• INSTRUCTION: Copy out the records from the line with "The height and width of the screenshot is (900, 1200)." to the line with "Looking at the image, I should click on (246, 369).", both included, with no changes.

*** AVAILABLE DATA ***

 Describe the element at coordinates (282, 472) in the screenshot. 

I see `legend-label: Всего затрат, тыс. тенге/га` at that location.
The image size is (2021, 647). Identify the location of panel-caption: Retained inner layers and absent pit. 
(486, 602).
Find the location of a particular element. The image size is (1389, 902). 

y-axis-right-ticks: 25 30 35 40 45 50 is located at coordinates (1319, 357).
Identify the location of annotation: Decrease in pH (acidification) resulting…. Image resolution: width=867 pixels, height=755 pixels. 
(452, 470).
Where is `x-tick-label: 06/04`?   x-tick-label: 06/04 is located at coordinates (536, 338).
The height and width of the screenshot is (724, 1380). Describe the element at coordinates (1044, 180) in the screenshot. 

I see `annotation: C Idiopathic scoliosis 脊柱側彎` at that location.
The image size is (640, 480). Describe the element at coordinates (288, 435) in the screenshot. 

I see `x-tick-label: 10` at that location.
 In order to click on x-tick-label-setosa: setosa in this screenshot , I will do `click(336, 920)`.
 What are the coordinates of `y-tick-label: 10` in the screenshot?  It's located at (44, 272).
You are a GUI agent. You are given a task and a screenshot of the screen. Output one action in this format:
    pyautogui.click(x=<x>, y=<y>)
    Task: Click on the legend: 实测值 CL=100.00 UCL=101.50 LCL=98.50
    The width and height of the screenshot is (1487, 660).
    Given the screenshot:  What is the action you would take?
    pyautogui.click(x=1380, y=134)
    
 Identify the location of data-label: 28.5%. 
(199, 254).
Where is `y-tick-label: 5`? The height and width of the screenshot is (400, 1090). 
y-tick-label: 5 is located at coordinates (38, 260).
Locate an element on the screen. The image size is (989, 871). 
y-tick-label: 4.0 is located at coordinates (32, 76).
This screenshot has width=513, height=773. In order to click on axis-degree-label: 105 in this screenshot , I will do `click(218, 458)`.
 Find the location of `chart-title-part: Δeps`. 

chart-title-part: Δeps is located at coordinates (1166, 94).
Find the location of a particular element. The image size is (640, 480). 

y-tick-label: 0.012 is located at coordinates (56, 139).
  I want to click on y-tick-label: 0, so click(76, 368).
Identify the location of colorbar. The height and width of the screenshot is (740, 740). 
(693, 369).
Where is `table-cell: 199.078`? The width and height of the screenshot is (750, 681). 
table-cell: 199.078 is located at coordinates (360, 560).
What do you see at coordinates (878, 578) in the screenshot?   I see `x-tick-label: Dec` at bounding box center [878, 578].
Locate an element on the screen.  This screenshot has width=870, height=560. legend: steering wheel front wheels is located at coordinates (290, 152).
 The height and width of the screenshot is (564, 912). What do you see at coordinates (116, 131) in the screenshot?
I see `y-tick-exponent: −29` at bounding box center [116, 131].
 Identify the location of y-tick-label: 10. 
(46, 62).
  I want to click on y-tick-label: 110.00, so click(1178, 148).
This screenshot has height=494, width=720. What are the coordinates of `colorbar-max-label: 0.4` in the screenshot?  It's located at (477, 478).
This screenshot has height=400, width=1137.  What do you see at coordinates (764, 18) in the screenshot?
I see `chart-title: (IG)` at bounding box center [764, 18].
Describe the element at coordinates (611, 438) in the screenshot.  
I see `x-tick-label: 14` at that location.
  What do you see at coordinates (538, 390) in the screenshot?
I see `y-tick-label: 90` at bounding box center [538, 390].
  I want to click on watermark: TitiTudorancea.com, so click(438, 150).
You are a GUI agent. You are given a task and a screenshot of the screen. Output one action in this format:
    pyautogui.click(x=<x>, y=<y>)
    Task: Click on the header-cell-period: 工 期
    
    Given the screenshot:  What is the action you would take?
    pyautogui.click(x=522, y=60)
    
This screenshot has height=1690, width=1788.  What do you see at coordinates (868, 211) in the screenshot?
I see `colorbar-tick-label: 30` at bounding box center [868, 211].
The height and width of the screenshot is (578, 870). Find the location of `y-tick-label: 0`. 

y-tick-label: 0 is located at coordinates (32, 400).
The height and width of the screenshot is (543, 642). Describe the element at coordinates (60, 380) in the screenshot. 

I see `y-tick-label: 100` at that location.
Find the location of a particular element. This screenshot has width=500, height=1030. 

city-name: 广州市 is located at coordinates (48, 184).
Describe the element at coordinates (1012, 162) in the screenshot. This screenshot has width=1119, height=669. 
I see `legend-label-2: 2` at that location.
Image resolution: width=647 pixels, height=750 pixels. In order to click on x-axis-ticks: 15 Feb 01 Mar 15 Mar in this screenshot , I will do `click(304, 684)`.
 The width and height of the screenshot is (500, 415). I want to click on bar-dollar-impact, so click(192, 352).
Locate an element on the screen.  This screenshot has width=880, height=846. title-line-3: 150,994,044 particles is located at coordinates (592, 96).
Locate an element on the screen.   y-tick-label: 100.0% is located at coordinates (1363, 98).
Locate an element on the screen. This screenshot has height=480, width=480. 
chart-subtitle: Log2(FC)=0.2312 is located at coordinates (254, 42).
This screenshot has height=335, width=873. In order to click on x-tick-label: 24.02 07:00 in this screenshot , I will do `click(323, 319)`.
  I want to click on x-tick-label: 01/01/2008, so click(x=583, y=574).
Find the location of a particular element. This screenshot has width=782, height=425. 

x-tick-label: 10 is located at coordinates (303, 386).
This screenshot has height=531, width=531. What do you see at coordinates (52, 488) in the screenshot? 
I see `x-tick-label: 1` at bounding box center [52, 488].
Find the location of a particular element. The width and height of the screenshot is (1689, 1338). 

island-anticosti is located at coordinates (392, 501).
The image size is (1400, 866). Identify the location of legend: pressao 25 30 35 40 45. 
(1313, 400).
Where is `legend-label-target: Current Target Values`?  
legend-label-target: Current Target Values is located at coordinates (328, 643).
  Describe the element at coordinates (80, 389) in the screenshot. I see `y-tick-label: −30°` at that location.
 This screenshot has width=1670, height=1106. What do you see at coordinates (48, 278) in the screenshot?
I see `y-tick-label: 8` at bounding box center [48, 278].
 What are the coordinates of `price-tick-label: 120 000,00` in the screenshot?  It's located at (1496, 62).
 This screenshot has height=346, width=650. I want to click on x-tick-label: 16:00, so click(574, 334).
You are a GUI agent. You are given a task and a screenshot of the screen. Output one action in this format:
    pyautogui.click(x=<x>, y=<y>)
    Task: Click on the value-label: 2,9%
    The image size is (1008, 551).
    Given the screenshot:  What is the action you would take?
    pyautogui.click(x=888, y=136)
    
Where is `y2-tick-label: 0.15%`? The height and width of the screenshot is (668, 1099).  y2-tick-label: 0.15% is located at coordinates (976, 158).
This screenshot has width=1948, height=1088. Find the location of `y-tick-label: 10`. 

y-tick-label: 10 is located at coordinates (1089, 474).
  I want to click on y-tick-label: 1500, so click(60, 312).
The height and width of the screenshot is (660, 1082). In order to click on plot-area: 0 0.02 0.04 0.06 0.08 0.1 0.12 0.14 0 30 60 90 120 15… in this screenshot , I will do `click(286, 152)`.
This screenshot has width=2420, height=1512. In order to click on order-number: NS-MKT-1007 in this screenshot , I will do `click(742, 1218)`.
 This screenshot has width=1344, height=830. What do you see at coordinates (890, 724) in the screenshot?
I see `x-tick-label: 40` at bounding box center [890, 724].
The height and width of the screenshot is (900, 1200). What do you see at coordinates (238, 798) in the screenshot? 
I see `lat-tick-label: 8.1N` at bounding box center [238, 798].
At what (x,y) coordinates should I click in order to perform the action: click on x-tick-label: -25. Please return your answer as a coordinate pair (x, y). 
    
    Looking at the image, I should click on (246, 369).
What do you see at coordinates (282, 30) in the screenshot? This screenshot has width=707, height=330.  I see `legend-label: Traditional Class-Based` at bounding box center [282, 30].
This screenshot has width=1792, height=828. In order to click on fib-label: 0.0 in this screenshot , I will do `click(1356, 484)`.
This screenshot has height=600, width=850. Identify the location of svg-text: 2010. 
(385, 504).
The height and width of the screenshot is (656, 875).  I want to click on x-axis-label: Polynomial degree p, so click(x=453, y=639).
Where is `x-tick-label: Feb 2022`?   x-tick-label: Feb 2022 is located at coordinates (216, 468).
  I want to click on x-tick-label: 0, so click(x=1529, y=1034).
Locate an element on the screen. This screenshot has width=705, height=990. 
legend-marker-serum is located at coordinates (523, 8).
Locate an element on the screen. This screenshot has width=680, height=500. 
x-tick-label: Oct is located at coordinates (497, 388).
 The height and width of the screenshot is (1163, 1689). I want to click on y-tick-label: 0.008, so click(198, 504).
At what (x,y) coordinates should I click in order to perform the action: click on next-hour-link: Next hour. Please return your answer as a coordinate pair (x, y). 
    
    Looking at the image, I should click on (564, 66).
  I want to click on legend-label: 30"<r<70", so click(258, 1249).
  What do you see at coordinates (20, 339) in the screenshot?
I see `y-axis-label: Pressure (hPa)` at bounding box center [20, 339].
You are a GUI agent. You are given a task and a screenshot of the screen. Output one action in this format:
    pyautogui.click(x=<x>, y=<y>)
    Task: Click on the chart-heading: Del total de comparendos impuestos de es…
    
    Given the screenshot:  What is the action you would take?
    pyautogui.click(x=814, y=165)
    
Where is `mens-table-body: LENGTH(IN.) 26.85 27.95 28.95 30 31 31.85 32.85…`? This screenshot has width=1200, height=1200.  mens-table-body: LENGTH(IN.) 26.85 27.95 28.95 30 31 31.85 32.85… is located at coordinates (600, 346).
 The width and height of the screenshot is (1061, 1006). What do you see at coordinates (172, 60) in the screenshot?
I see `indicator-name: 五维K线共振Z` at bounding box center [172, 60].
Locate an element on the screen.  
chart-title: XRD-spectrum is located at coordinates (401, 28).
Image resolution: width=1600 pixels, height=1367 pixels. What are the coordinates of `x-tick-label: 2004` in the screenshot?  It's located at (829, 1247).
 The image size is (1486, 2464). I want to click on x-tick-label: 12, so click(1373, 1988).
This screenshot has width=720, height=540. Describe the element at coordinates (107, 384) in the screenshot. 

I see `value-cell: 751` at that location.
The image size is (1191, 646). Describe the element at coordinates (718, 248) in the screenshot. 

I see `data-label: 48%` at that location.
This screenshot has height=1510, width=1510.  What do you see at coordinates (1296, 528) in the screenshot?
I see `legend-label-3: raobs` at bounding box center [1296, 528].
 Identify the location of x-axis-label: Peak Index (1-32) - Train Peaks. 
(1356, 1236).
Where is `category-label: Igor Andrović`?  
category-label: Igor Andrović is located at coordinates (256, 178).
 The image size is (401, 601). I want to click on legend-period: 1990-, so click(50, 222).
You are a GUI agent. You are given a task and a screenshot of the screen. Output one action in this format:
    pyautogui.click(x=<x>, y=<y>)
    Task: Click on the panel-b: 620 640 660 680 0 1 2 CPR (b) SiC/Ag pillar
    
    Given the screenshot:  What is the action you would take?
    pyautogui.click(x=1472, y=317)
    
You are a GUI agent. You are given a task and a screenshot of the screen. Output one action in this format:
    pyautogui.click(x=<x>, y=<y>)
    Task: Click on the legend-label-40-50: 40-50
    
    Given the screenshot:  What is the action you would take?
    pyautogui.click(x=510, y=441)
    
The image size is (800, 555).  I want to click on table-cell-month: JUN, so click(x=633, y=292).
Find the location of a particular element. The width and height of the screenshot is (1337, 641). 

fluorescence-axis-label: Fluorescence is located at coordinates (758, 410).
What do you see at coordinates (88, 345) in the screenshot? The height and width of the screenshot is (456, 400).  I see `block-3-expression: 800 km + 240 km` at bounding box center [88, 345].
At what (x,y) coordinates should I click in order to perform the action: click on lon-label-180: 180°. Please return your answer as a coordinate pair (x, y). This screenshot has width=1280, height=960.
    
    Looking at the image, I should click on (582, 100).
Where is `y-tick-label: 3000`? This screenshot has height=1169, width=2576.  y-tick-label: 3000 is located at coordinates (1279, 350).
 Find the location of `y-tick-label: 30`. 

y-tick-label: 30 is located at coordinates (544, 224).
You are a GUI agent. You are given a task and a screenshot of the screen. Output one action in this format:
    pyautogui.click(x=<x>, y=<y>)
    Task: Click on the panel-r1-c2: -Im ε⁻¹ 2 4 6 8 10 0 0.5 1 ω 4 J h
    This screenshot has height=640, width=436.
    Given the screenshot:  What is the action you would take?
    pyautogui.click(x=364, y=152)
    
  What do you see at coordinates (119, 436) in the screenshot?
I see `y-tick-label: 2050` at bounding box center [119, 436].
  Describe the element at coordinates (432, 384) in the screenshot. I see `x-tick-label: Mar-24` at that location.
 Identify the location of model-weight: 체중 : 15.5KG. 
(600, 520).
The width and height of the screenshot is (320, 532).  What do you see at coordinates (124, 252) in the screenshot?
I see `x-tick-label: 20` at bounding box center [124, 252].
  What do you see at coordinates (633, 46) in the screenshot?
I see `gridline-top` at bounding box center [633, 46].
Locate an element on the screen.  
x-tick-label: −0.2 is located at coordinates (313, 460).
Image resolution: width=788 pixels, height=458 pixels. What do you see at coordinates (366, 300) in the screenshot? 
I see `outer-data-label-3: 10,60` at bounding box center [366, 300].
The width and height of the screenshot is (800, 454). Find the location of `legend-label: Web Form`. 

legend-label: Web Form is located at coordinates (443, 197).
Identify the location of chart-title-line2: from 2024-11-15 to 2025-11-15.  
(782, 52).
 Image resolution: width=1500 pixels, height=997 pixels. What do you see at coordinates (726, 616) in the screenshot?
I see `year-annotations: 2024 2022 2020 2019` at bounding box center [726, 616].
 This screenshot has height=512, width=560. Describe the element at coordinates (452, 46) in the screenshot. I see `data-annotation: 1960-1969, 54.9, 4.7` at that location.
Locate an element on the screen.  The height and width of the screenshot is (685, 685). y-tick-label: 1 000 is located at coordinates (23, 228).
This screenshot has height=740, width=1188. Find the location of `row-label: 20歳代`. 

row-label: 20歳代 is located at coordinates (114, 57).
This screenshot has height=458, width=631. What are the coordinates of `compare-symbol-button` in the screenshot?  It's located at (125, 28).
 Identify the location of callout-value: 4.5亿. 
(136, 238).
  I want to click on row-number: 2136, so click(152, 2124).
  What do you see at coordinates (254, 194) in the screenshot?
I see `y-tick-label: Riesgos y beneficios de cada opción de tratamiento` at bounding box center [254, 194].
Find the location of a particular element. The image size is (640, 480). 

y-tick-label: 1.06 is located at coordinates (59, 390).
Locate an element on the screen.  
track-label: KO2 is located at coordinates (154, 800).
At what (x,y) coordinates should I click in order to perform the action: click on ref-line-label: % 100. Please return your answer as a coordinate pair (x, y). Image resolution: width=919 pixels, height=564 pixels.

*** End of AVAILABLE DATA ***

• RESPONSE TO THE TASK:
The height and width of the screenshot is (900, 1200). What do you see at coordinates (238, 798) in the screenshot? 
I see `lat-tick-label: 8.1N` at bounding box center [238, 798].
At what (x,y) coordinates should I click in order to perform the action: click on x-tick-label: -25. Please return your answer as a coordinate pair (x, y). 
    
    Looking at the image, I should click on (246, 369).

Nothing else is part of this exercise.